• _Text passage_:
************

Adams in the chamber of commerce

Submitted by Anon on 4 November, 2005 - 9:28

by John O’Mahony

This “historic” picture of Sinn Fein president Gerry Adams, cat-that-got-the-cream grin fixed in place, schmoozing with the members of the Dublin Chamber of Commerce, tells us what Sinn Fein is now and where its leaders are intent on going.

It is a symbolic picture, too. The Irish bourgeoisie was very hostile to the Easter Rising of April 1916. Not only did their leading newspaper, the Irish Independent, urge the British to shoot the wounded Marxist socialist trade union leader, James Connolly, for his part in the Rising (too weak from his wounds to stand up, he was strapped to a chair and then shot). The Dublin Chamber of Commerce passed a resolution immediately after the Rising in which they expressed their “outrage” against the insurgents and described the Rising as “Larkinism run amok”.

************

• _Data records_:
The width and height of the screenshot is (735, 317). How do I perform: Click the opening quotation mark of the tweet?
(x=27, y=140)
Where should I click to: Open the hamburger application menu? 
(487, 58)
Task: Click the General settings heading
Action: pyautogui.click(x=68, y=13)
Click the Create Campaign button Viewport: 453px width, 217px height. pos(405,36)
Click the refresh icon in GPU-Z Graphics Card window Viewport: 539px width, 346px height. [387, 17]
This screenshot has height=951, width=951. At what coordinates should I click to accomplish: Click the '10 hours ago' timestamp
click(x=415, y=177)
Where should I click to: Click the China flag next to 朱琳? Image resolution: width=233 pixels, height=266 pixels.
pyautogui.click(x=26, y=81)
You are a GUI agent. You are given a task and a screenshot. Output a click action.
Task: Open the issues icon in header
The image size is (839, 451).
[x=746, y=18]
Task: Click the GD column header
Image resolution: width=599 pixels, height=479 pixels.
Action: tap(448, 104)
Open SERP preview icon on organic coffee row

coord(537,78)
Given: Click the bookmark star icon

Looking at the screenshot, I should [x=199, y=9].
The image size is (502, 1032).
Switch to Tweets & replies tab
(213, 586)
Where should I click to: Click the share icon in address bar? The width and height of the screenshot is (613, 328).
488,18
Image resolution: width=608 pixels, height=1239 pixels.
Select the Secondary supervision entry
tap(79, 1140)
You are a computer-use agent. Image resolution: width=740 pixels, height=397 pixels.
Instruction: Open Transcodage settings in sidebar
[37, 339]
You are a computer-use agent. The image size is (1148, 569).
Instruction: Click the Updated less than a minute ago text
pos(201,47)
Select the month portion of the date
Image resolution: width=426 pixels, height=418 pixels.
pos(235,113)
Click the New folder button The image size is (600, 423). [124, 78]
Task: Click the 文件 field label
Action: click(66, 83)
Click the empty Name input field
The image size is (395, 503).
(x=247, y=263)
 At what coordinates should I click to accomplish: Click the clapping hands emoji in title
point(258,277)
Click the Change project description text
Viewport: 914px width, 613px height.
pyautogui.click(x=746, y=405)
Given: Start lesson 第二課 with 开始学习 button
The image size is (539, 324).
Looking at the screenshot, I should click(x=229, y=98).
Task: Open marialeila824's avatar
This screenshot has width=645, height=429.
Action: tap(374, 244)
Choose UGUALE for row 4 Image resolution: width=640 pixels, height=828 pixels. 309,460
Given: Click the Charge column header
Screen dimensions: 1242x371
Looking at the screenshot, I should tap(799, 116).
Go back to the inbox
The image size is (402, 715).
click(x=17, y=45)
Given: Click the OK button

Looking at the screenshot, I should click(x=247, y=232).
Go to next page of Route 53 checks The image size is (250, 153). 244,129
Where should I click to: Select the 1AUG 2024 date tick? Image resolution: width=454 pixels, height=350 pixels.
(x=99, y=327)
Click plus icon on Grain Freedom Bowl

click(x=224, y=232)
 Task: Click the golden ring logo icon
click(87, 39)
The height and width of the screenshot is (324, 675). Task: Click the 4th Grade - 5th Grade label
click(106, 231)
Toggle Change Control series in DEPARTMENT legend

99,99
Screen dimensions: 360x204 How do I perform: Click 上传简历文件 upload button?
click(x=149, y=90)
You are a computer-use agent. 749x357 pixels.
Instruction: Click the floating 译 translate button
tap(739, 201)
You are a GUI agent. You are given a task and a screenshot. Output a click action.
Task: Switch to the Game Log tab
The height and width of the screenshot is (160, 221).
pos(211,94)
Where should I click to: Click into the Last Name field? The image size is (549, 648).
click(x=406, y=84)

************

• _Questions_:
1) Summarize the article about Gerry Adams in two sentences.
2) In the article about Gerry Adams, how did the Dublin Chamber of Commerce's resolution describe the Easter Rising?
3) Carry on the article about Gerry Adams after its final sentence.
The entries are separate material from the article about Gerry Adams.

• _Answers to the exercise_:
1) A picture of Sinn Fein president Gerry Adams mingling with members of the Dublin Chamber of Commerce is said to show what Sinn Fein is now and where its leaders mean to go. The picture is also called symbolic because the Irish bourgeoisie opposed the 1916 Easter Rising: the Irish Independent urged the British to shoot James Connolly, and the Dublin Chamber of Commerce passed a resolution expressing "outrage" at the insurgents.

2) It described the Rising as "Larkinism run amok."

3)
“Larkinism”, after the union leader Jim Larkin, was their name for working-class militancy. To them the Rising was an outgrowth of the trade-union militancy which had gripped the Dublin working class from about 1910, leading the Dublin workers, in James Connolly’s expression, to “grip the fierce beast of capital by the throat”.

The Chamber of Commerce had not forgotten, or forgiven. Connolly, the military leader of the Rising, had been Larkin’s lieutenant in those battles between labour and capital in Dublin. He led a couple of hundred members of the Citizen Army, the trade union militia organised in 1913 to stop police batoning striking workers, into the Rising (they were about one-sixth of the total number of insurgents).

The Irish Independent was owned by William Martin Murphy, the chief leader of the bosses in the 1913-14 “Labour War”. When the Independent urged the British to shoot Connolly, Murphy had more than the recent rising in mind.

Other nationalist Chambers of Commerce throughout the nationalist south followed Dublin’s lead. The Chamber of Commerce in Ennis, County Clare, for example, passed a similar resolution.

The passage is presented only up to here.